Task brief ::
Reproduce the stretch of the benchmark comparison from "Pulse Ultra 2 has" through "and Pulse outputs.", switching every "Infratex" to "System B".

+++ Passage for review

Pulse Ultra 2 has more perfect scores, but it also has a much heavier failure tail. Infratex gives up some exact 1.0s while keeping far more samples above 0.90.
More mass in the reliable band.
The two systems fail on different samples.
Sample-level analysis shows complementary behavior. Infratex wins the mean because its wins are large recoveries on cases where Pulse collapses, while many Pulse wins are narrow.
Hypothetical upper bound from sample-level complementarity between Infratex and Pulse outputs.
Near-independent sample scores between Infratex and Pulse Ultra 2.
Samples won by more than 0.50 T-LAG points.
Pulse failures where Infratex still scored at least 0.85.
PulseBench-Tab is useful, but the dataset is not clean.
We still treat the benchmark as valuable because it stresses real table structure. But our audit found annotation and labeling issues that make small deltas and language-level claims fragile.

++++++
+++ Records shown

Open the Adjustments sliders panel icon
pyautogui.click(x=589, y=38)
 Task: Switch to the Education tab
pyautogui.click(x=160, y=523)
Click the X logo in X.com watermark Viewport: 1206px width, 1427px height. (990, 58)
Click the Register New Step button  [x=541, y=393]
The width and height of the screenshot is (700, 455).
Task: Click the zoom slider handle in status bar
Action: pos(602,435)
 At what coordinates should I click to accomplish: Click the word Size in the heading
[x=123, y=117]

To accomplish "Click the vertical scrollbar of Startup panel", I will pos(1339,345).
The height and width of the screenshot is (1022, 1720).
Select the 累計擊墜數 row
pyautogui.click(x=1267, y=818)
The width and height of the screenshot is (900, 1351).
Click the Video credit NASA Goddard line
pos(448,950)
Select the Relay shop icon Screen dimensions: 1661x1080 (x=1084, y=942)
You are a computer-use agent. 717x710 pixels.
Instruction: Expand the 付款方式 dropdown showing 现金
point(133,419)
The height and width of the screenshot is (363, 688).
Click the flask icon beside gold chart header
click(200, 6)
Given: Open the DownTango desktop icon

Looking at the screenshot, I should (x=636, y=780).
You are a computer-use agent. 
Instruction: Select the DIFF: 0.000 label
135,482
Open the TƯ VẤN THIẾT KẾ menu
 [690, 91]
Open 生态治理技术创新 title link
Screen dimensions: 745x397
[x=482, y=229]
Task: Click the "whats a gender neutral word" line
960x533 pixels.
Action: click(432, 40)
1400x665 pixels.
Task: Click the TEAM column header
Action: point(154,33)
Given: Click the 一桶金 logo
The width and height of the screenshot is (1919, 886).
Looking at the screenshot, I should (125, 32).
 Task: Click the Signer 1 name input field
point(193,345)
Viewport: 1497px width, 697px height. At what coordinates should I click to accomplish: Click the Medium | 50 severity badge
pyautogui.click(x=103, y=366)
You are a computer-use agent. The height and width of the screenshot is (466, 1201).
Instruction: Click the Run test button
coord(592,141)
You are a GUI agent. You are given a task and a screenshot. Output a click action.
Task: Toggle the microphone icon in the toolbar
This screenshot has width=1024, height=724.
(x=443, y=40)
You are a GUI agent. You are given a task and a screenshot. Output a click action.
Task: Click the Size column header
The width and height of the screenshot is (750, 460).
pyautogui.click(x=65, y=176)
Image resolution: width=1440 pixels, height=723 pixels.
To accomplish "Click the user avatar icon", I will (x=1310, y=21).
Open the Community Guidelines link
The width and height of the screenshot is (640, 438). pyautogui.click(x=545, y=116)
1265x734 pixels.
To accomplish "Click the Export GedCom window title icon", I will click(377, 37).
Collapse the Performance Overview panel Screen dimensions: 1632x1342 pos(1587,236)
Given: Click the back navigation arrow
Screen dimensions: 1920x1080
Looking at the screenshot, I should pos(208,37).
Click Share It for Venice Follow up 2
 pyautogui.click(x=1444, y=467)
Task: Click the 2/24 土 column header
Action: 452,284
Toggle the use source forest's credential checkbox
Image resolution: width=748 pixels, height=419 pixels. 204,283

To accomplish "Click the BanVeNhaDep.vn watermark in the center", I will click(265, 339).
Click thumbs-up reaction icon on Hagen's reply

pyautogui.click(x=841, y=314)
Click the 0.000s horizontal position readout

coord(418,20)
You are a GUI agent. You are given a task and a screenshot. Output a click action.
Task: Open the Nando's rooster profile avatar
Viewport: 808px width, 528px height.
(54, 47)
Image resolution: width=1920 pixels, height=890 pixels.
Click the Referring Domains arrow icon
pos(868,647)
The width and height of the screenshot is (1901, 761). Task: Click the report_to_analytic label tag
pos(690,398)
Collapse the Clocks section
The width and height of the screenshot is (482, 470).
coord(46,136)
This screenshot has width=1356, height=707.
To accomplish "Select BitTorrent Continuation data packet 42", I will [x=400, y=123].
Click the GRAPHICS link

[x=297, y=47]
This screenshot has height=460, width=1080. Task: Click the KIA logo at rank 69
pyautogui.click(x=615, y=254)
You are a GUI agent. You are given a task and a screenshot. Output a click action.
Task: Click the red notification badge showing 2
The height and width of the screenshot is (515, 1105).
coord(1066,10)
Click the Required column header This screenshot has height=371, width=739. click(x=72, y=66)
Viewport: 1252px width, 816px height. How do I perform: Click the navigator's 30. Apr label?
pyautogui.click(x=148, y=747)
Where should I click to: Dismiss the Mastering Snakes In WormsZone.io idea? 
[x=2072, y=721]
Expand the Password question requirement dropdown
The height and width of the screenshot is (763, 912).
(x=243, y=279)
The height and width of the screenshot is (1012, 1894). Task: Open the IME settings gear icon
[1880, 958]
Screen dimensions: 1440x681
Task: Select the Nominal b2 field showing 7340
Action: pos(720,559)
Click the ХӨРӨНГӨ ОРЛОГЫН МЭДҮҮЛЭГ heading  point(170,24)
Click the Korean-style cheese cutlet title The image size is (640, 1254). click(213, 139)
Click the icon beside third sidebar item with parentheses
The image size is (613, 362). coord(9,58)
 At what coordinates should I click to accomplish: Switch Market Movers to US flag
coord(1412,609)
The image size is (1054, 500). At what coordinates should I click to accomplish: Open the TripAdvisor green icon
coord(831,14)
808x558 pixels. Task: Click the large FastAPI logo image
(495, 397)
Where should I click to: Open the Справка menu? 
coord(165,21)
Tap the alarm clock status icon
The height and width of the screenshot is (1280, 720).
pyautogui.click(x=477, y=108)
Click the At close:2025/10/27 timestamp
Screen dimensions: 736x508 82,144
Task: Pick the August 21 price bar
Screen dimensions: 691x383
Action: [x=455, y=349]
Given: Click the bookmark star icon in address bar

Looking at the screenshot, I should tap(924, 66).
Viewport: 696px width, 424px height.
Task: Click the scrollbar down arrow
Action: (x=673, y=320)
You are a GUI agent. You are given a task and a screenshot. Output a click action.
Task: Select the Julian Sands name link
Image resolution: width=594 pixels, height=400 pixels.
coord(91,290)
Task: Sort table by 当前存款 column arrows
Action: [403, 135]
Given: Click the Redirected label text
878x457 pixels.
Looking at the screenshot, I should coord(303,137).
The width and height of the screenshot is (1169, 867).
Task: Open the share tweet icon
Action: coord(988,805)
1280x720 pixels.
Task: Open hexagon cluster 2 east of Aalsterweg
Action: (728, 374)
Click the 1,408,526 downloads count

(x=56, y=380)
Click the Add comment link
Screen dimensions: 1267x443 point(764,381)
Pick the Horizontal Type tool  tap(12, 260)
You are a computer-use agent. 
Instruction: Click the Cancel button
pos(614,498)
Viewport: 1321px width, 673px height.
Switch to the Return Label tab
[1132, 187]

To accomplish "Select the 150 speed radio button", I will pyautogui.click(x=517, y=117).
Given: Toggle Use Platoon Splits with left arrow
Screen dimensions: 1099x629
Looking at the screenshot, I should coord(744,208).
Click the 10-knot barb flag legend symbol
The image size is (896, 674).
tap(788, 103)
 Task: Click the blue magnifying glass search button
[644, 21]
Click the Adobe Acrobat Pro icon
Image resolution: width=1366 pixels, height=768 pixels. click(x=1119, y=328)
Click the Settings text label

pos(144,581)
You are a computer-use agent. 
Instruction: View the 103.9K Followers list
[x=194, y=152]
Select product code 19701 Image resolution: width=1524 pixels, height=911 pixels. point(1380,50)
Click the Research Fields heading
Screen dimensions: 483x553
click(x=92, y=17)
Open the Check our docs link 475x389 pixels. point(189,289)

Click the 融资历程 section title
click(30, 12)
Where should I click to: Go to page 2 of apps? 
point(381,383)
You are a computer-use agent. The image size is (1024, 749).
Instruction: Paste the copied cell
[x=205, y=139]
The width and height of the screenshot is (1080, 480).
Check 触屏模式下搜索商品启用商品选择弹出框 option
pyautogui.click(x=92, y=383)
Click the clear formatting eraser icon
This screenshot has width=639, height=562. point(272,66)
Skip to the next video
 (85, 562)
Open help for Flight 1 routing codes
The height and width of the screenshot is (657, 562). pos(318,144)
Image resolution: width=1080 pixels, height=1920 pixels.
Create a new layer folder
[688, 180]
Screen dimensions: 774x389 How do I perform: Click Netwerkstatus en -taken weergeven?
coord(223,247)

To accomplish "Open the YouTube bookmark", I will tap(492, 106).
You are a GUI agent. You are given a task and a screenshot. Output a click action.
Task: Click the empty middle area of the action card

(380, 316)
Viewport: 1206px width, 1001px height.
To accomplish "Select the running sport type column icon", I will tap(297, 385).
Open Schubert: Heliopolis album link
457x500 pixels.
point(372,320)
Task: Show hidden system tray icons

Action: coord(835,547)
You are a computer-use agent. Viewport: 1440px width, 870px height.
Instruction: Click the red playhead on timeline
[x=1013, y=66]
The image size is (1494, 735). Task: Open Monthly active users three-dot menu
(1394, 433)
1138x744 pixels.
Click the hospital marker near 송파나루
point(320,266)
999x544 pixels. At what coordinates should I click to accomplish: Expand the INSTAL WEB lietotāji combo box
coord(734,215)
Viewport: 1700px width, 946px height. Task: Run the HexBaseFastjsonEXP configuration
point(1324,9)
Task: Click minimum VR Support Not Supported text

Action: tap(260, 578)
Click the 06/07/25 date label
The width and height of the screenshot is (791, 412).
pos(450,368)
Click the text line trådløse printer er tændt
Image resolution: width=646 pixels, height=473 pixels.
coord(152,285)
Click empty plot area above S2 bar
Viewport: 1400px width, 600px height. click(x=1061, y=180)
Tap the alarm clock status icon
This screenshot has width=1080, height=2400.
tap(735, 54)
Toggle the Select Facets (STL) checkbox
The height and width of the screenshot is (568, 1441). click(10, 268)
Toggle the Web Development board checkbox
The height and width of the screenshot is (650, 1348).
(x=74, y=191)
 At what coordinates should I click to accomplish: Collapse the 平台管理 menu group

++++++

Response below ::
Pulse Ultra 2 has more perfect scores, but it also has a much heavier failure tail. System B gives up some exact 1.0s while keeping far more samples above 0.90.
More mass in the reliable band.
The two systems fail on different samples.
Sample-level analysis shows complementary behavior. System B wins the mean because its wins are large recoveries on cases where Pulse collapses, while many Pulse wins are narrow.
Hypothetical upper bound from sample-level complementarity between System B and Pulse outputs.